Use context.WithTimeout on every database call and ensure the Echo request context is propagated. Configure the SQL driver and CockroachDB connection pool to limit open connections and prevent resource exhaustion. Avoid unbounded queries; enforce pagination and cap result sizes. Validate and sanitize all inputs that influence WHERE clauses to prevent expensive or unintended scans. These steps reduce the likelihood that a high request volume or malicious input will degrade availability across the Echo Go service and its CockroachDB backend.

Frequently Asked Questions

Does middleBrick test for DDoS risks in my Echo Go API?
middleBrick checks rate limiting and input validation that can relate to DDoS risk.
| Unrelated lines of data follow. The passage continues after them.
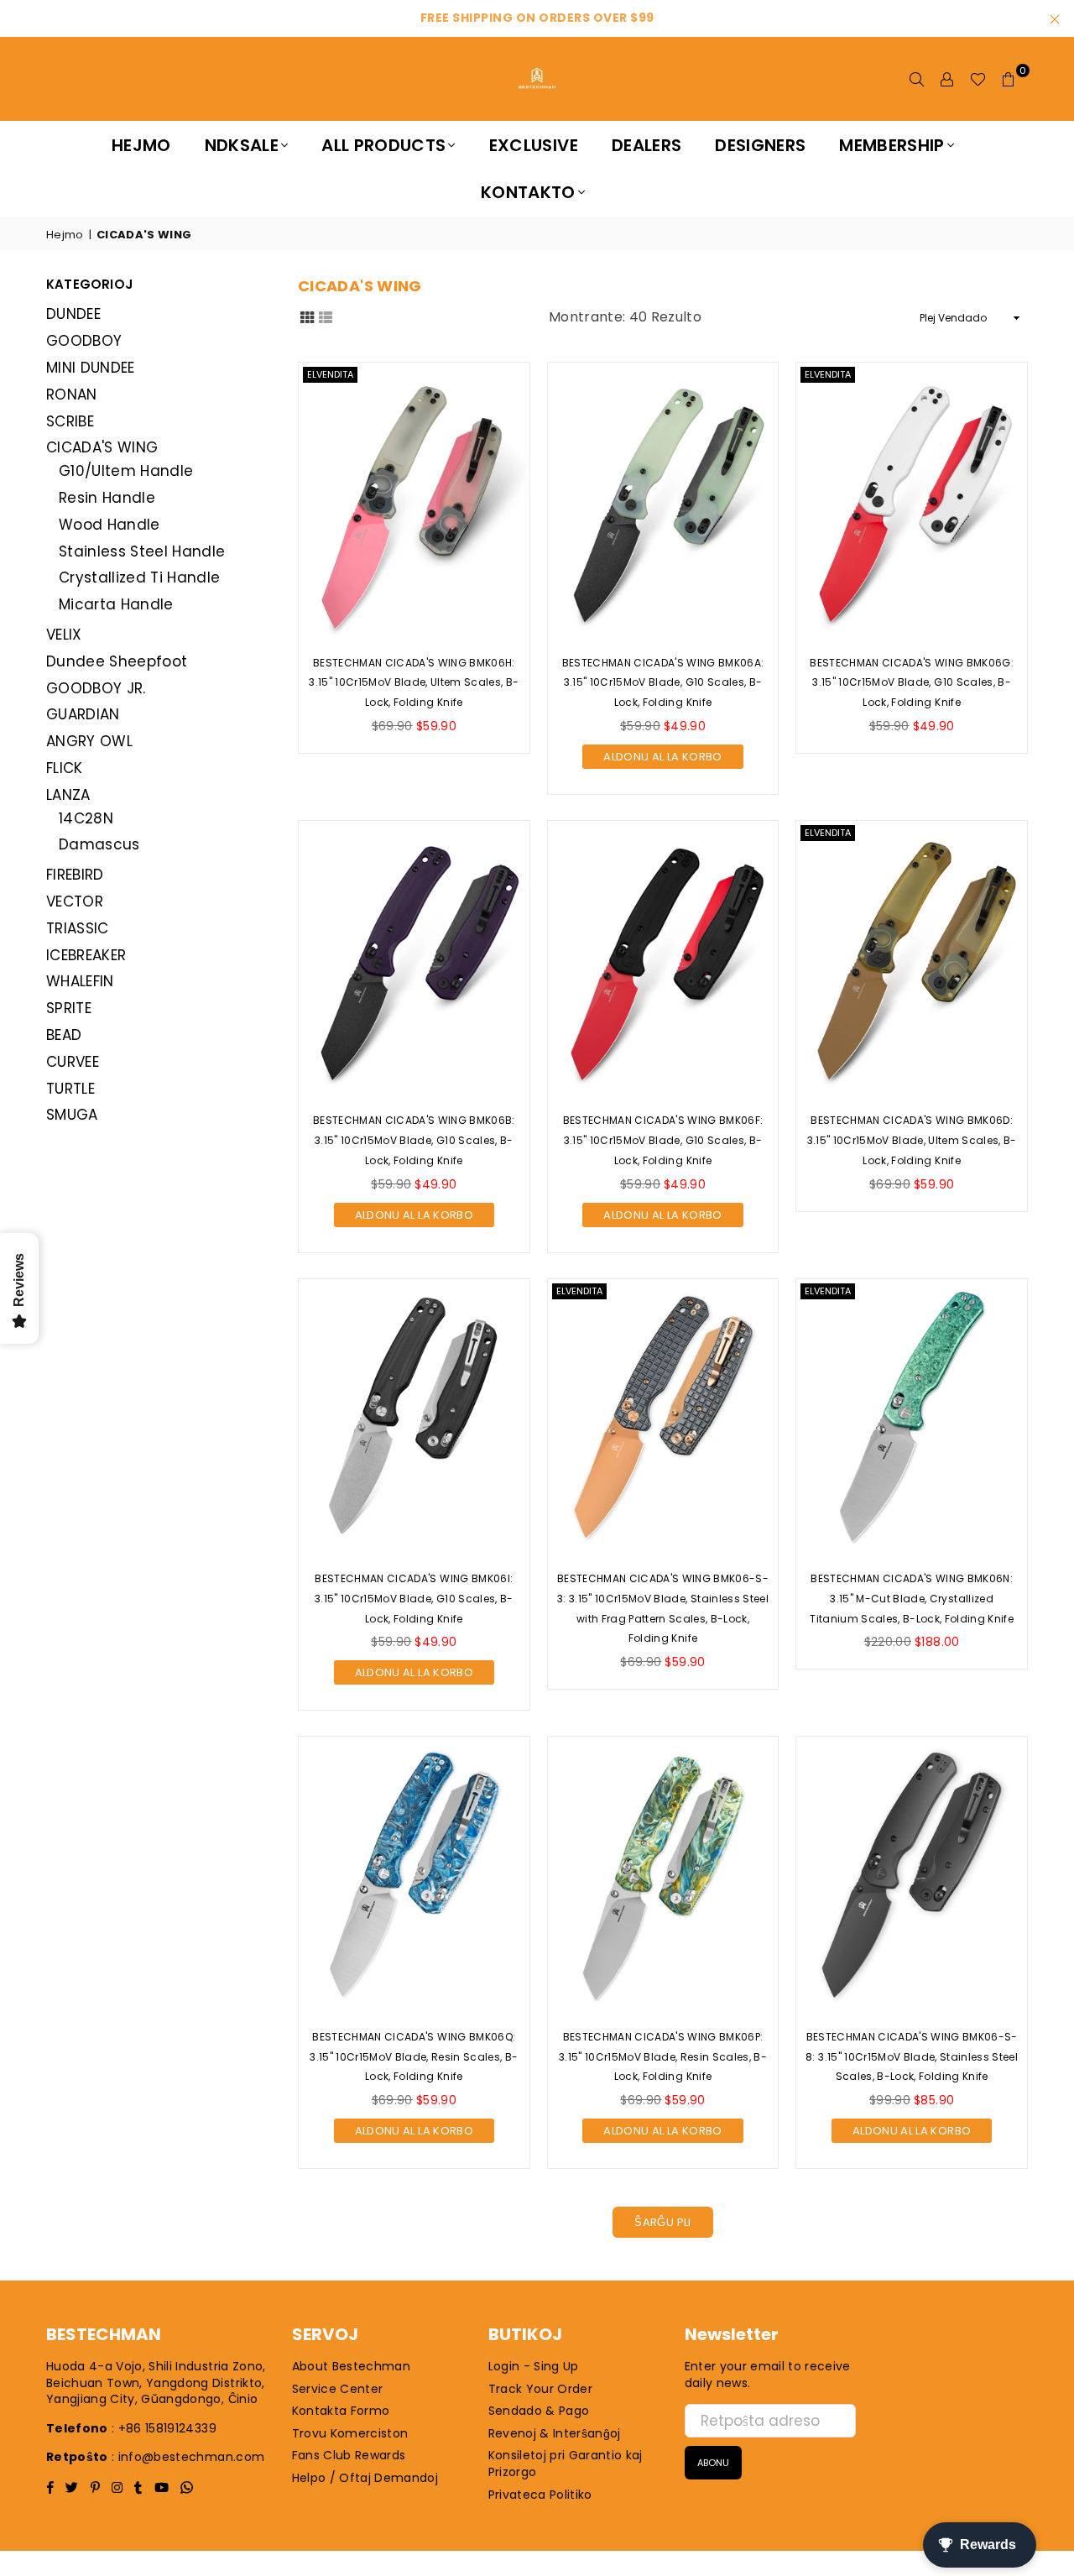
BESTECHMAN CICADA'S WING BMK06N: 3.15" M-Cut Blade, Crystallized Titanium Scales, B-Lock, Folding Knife (912, 1598)
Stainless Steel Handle (142, 551)
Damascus (99, 844)
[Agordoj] (947, 78)
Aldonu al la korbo (662, 755)
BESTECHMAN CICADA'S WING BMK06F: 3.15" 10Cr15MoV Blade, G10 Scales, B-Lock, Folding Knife (663, 1140)
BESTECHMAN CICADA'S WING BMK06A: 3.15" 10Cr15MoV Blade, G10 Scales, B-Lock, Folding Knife (663, 683)
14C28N (86, 818)
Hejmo (141, 145)
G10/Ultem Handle (126, 471)
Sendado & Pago (539, 2410)
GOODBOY (84, 341)
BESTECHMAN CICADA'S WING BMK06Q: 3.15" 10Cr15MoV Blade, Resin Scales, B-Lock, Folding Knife (414, 2057)
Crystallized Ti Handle (139, 577)
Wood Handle (109, 525)
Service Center (337, 2388)
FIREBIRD (75, 875)
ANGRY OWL (89, 741)
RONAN (71, 394)
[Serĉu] (917, 78)
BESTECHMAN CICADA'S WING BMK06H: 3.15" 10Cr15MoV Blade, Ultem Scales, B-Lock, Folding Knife (414, 683)
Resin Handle (107, 498)
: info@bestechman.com (188, 2456)
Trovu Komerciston (350, 2433)
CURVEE (72, 1062)
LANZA (68, 795)
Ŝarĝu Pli (662, 2222)
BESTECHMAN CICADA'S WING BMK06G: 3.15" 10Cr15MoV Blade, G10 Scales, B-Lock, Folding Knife (912, 683)
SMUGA (72, 1115)
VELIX (64, 634)
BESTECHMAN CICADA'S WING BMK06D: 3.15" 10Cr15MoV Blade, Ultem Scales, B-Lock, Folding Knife (912, 1140)
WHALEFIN (80, 981)
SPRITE (68, 1008)
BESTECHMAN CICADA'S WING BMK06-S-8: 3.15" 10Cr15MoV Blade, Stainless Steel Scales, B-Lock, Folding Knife (912, 2057)
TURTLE (70, 1089)
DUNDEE (73, 314)
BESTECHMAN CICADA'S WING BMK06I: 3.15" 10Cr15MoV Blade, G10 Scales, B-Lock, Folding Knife (414, 1598)
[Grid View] (307, 316)
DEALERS (646, 145)
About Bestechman (351, 2366)
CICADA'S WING (102, 447)
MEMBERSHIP (891, 145)
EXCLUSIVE (533, 145)
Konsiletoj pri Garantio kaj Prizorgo (565, 2463)
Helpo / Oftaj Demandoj (365, 2477)
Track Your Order (540, 2388)
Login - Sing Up (533, 2366)
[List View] (325, 316)
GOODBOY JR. (96, 688)
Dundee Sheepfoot (116, 661)
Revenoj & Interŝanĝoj (554, 2433)
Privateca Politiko (540, 2494)
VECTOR (74, 901)
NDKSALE (242, 145)
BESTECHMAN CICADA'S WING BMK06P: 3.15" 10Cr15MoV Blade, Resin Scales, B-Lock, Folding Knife (663, 2057)
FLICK (64, 768)
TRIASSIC (77, 928)
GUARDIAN (83, 714)
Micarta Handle (116, 604)
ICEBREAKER (86, 955)
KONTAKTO (528, 192)
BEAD (63, 1035)
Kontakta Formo (341, 2410)
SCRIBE (70, 421)
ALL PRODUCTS (383, 145)
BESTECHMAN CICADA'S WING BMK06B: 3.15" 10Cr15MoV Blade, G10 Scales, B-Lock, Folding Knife (414, 1140)
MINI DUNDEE (90, 368)
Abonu (713, 2462)
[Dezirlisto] (977, 78)
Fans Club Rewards (349, 2455)
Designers (760, 145)
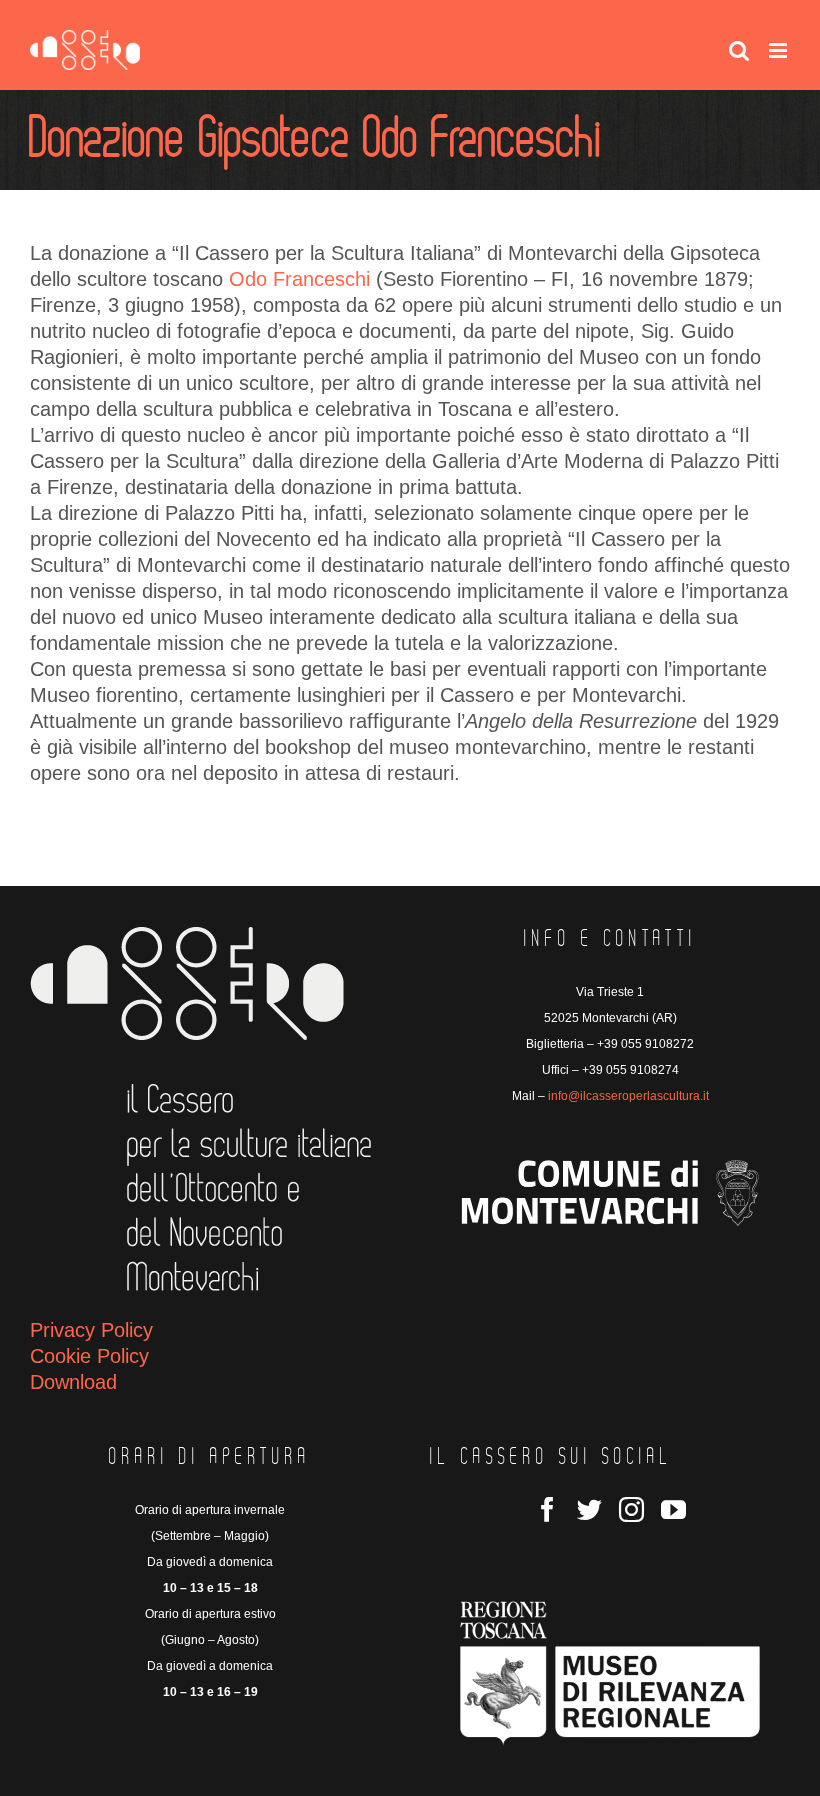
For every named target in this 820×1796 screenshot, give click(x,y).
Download (73, 1382)
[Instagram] (631, 1509)
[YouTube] (673, 1509)
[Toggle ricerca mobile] (739, 50)
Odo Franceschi (302, 279)
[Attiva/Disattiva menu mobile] (779, 50)
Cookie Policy (89, 1356)
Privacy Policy (91, 1330)
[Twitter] (589, 1509)
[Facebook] (547, 1509)
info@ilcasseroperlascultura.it (628, 1096)
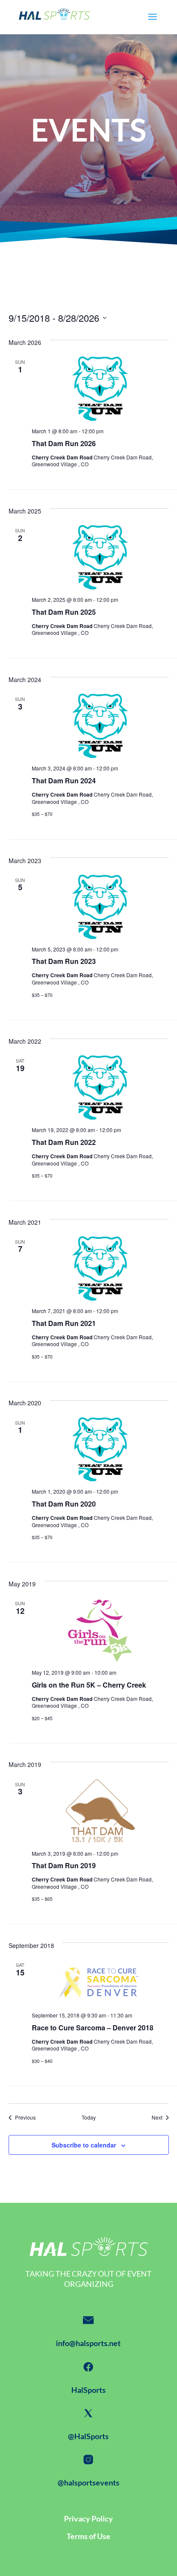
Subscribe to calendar (84, 2145)
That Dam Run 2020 (64, 1504)
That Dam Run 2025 (64, 612)
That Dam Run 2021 (64, 1323)
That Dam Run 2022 (64, 1142)
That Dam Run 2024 (64, 780)
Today (89, 2117)
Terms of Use (88, 2536)
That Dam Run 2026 (64, 443)
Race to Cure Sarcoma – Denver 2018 (92, 2027)
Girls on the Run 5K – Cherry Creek (89, 1685)
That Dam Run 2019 (64, 1865)
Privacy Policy (88, 2518)
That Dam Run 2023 (64, 961)
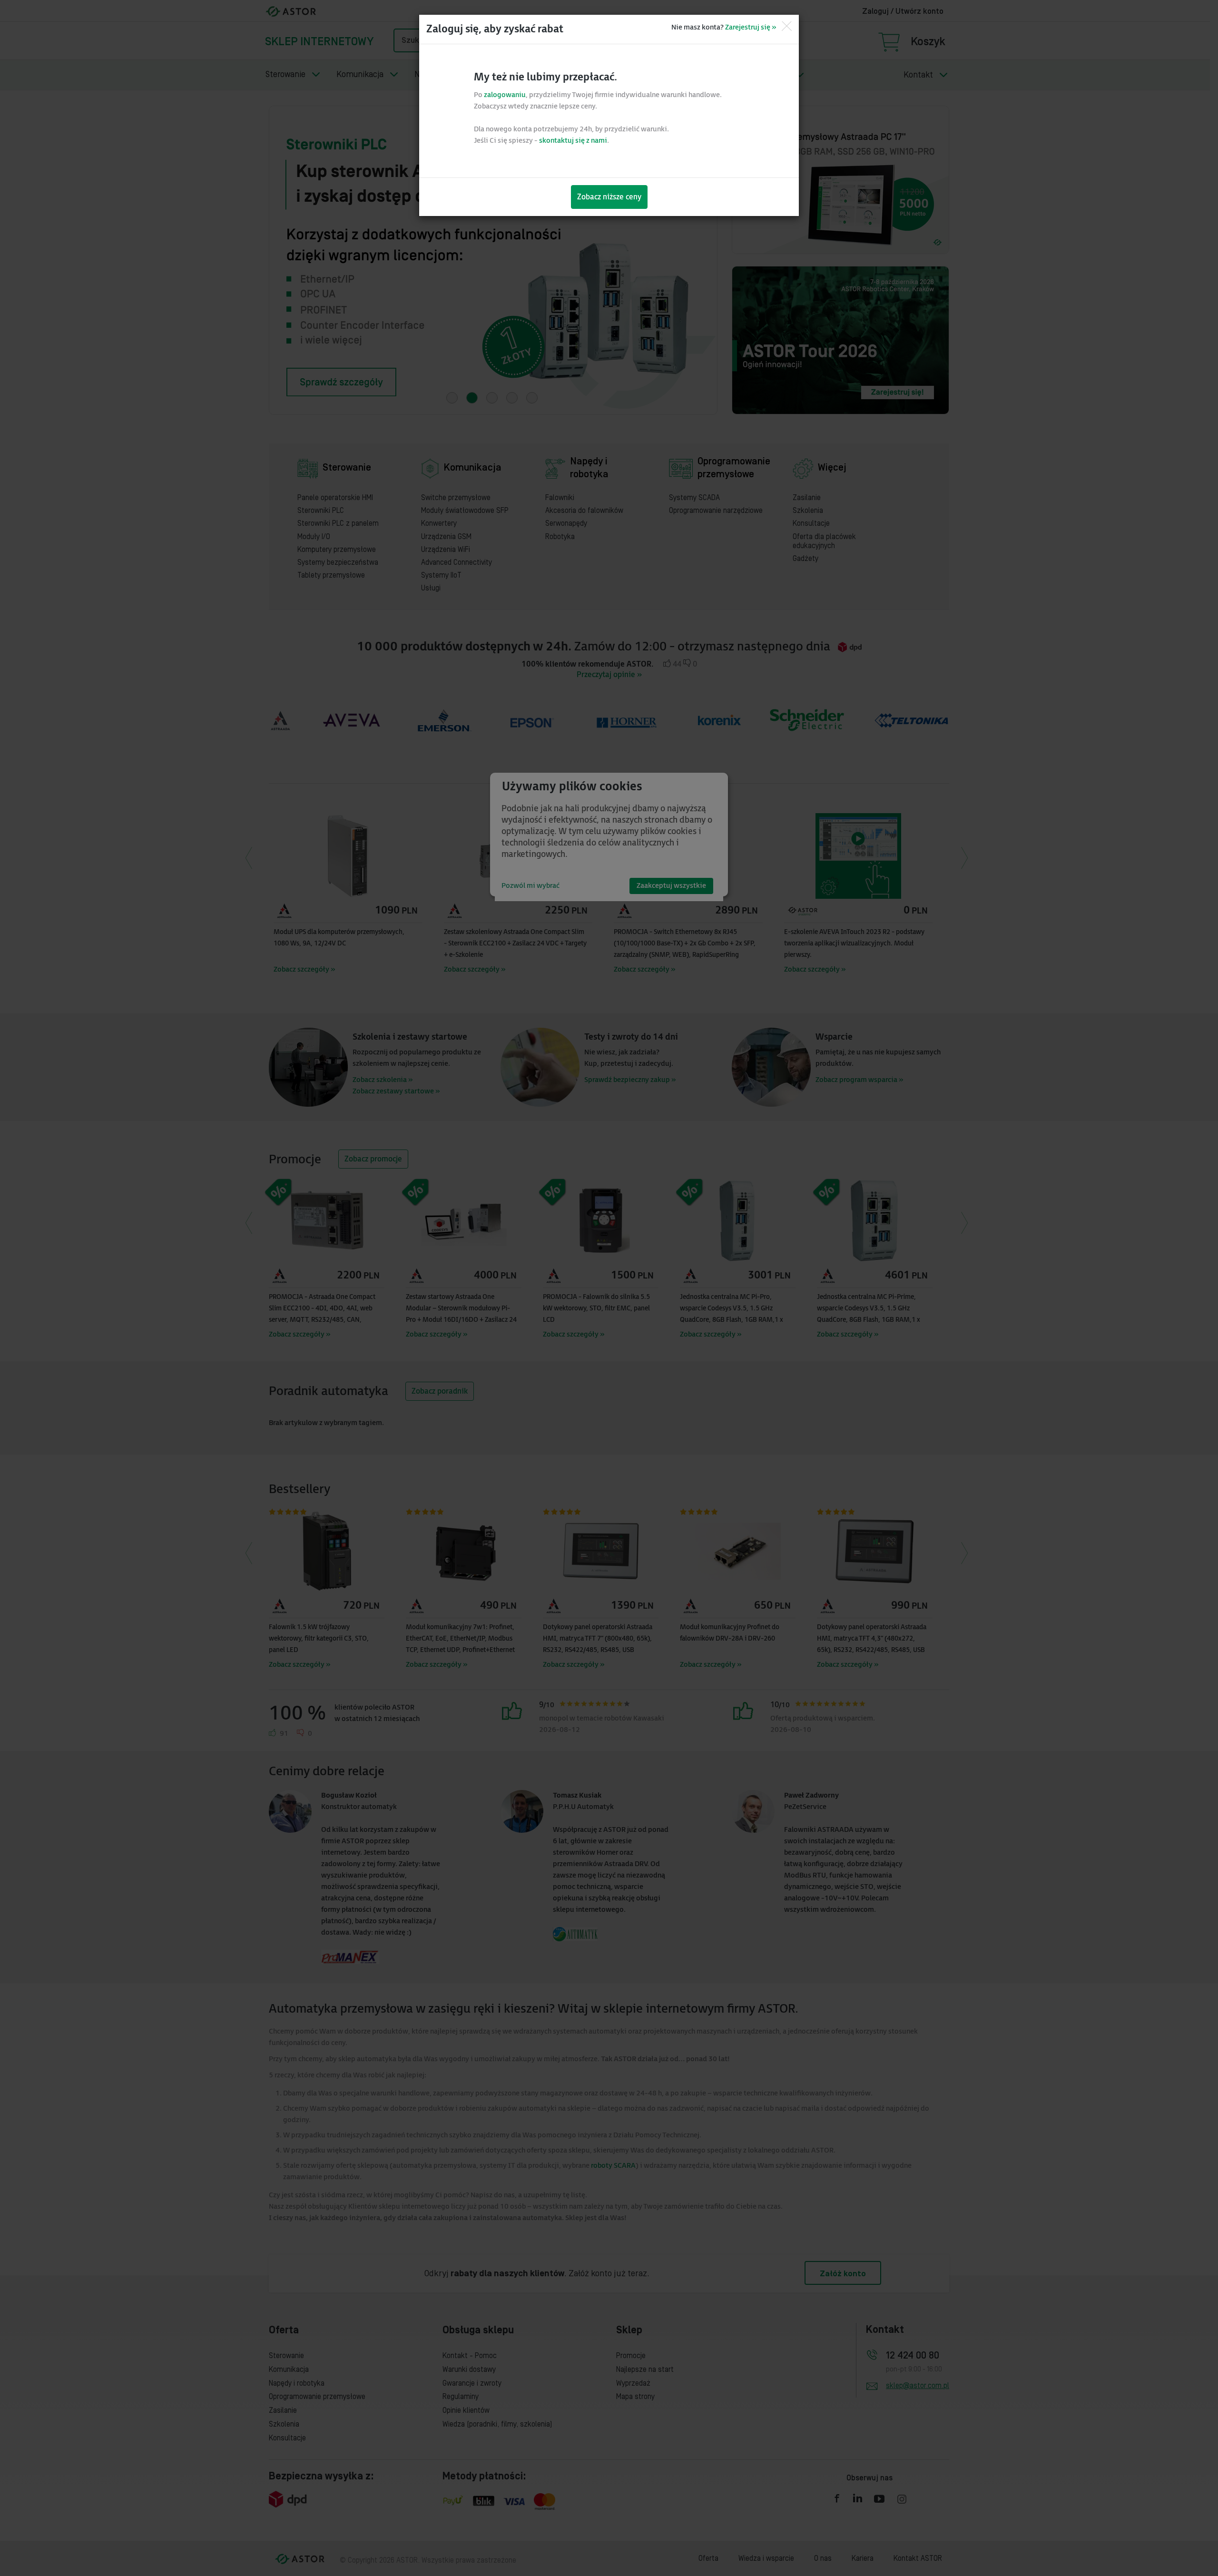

Findings map to OWASP API Top 10 and may highlight endpoints where unbounded queries or missing timeouts could contribute to availability issues when combined with load against CockroachDB.
Can middleBrick detect SSRF risks that might be used to target CockroachDB?
Yes, SSRF is one of the 12 parallel security checks. It can identify endpoints that make unexpected network calls, which could be leveraged to probe internal CockroachDB nodes or external resolvers under certain configurations.